Going line by line through the material below, tally those that contain the word "agent" and give the count by itself.

*** Given data ***

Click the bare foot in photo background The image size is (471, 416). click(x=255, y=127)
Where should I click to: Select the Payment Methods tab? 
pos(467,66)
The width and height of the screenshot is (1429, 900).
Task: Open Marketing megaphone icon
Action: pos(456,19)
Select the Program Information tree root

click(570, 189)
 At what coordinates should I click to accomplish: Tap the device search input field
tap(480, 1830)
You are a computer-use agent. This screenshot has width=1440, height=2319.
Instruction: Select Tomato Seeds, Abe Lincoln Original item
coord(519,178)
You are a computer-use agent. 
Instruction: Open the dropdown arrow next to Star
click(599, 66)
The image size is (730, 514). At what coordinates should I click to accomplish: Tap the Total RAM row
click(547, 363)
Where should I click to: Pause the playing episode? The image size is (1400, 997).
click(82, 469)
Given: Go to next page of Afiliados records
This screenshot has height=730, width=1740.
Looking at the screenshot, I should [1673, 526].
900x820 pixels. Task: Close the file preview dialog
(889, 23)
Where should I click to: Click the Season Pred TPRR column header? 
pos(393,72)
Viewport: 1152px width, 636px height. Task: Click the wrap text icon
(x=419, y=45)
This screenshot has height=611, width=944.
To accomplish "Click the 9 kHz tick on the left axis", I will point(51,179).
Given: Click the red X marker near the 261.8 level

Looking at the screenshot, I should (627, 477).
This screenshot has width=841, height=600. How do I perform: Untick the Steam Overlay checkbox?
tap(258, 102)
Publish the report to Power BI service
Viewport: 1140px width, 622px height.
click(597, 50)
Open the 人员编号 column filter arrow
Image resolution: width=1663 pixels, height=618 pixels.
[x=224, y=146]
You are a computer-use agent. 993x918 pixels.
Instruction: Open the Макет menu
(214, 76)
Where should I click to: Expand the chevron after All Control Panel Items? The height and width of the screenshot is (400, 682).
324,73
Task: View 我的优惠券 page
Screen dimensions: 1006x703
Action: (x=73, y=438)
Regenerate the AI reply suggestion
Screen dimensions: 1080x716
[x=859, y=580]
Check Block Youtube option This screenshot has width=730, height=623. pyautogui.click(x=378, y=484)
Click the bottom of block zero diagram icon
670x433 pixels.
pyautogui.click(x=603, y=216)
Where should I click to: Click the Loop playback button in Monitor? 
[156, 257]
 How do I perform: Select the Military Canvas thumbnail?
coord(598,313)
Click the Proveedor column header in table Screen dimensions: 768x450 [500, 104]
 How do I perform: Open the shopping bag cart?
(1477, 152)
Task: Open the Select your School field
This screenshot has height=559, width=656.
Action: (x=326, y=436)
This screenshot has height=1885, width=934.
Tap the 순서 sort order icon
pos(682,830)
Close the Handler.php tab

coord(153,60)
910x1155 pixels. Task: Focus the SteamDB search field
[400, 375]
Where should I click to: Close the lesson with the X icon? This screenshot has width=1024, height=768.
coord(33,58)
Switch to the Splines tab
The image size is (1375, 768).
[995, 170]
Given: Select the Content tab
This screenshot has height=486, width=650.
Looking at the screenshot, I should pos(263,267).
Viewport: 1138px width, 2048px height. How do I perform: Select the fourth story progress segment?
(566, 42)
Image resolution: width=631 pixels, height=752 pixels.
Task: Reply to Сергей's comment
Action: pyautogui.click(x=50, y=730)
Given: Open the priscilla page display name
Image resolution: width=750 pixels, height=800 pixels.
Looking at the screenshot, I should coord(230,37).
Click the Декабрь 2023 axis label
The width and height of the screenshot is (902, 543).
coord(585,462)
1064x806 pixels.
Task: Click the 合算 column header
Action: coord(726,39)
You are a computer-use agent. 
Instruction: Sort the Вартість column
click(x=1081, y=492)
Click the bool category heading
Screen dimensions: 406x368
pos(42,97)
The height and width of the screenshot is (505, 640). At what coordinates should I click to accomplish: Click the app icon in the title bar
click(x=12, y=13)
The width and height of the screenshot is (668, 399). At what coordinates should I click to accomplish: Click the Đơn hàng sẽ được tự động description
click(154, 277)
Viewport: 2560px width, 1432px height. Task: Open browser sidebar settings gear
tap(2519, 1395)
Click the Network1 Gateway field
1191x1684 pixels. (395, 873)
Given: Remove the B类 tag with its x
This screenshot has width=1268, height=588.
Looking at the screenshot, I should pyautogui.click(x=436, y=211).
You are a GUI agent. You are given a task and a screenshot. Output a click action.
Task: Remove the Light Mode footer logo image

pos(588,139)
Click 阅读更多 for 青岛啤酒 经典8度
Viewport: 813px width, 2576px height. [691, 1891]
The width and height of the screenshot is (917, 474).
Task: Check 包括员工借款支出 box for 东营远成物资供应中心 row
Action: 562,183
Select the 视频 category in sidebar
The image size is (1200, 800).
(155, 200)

*** End of Given data ***

Solution to this task: 5